▶ YOUR GOAL:
Copy each line of the records that contains the word "agent".

▶ INPUT DATA:
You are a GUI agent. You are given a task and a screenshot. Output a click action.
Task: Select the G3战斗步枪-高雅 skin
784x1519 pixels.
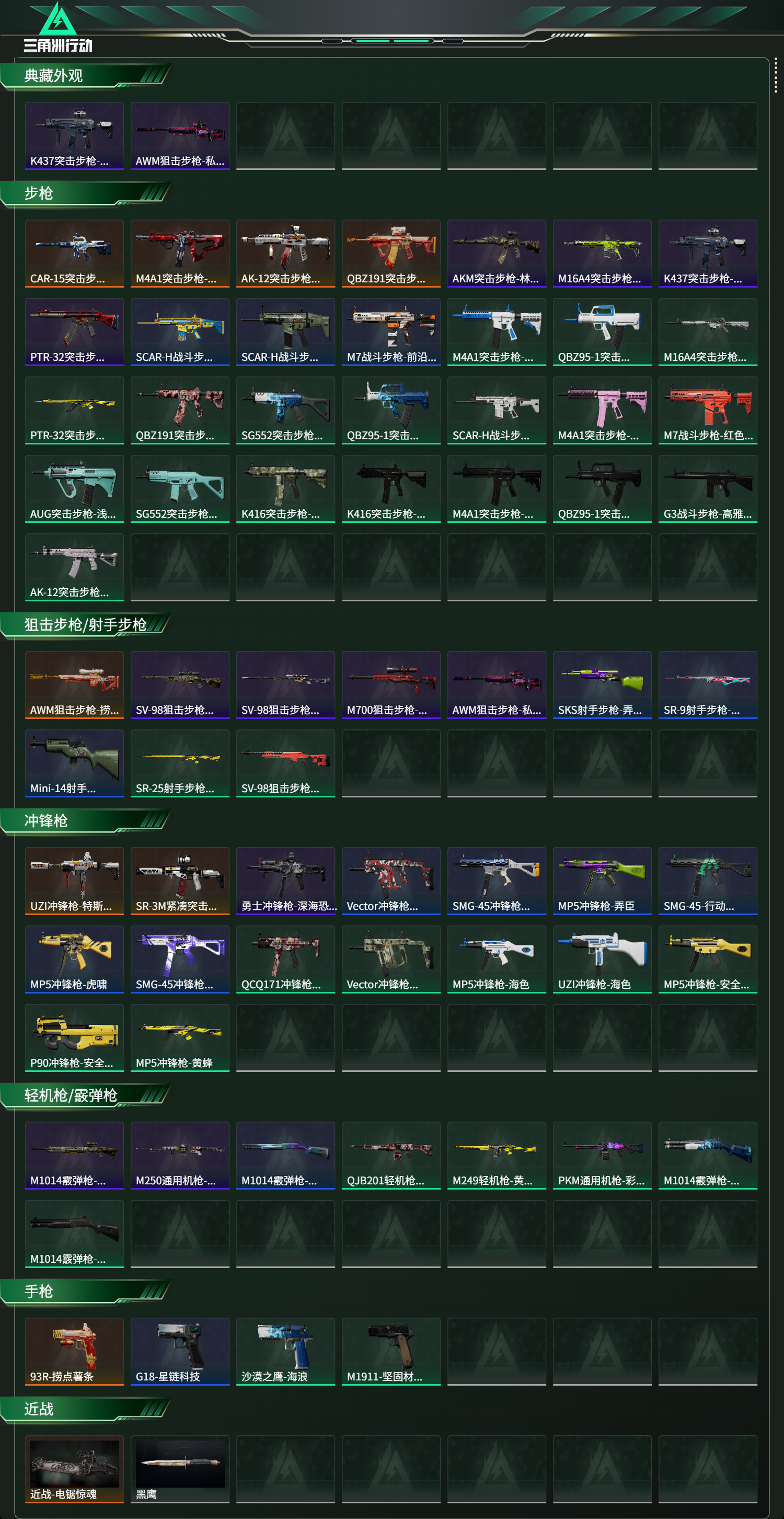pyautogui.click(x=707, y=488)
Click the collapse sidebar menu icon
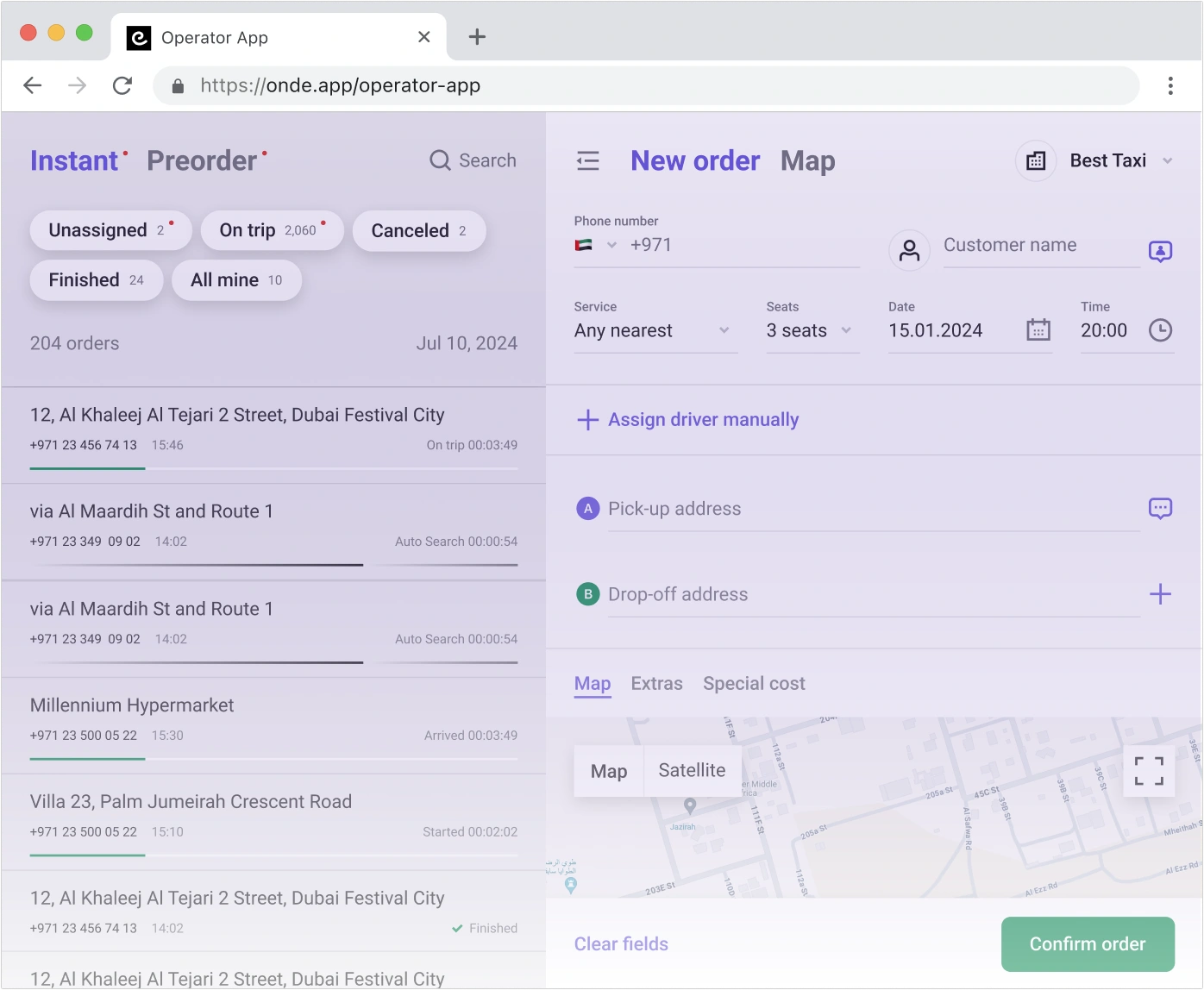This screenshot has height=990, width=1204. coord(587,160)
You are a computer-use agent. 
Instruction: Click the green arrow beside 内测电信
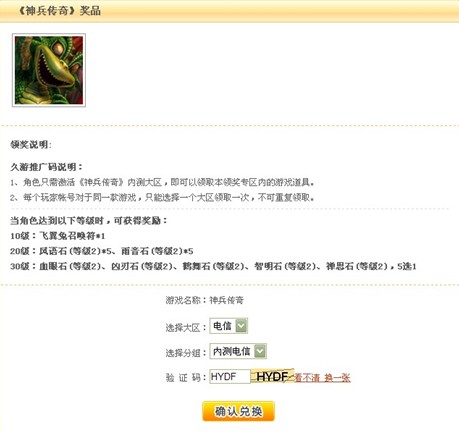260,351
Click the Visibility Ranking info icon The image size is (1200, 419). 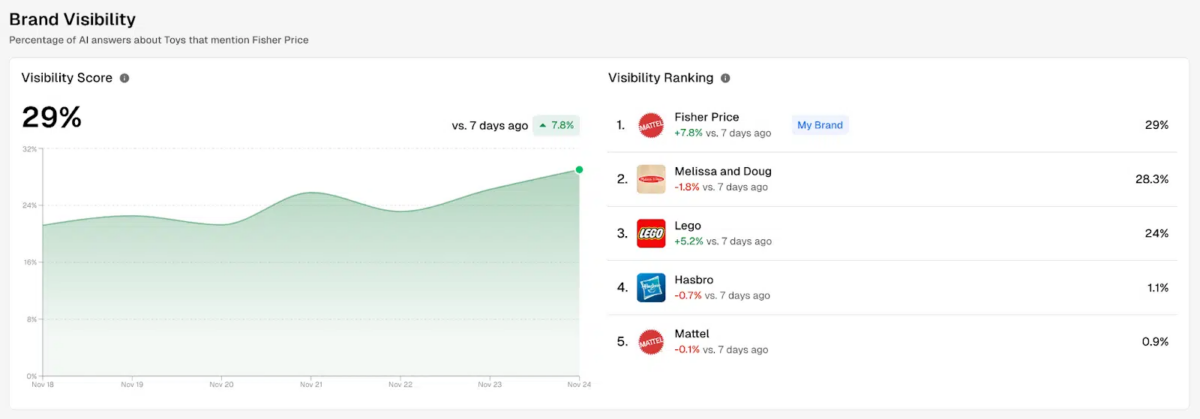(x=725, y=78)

▶ RESULT:
You are a GUI agent. You are given a task and a screenshot. Output a click action.
You are a computer-use agent. 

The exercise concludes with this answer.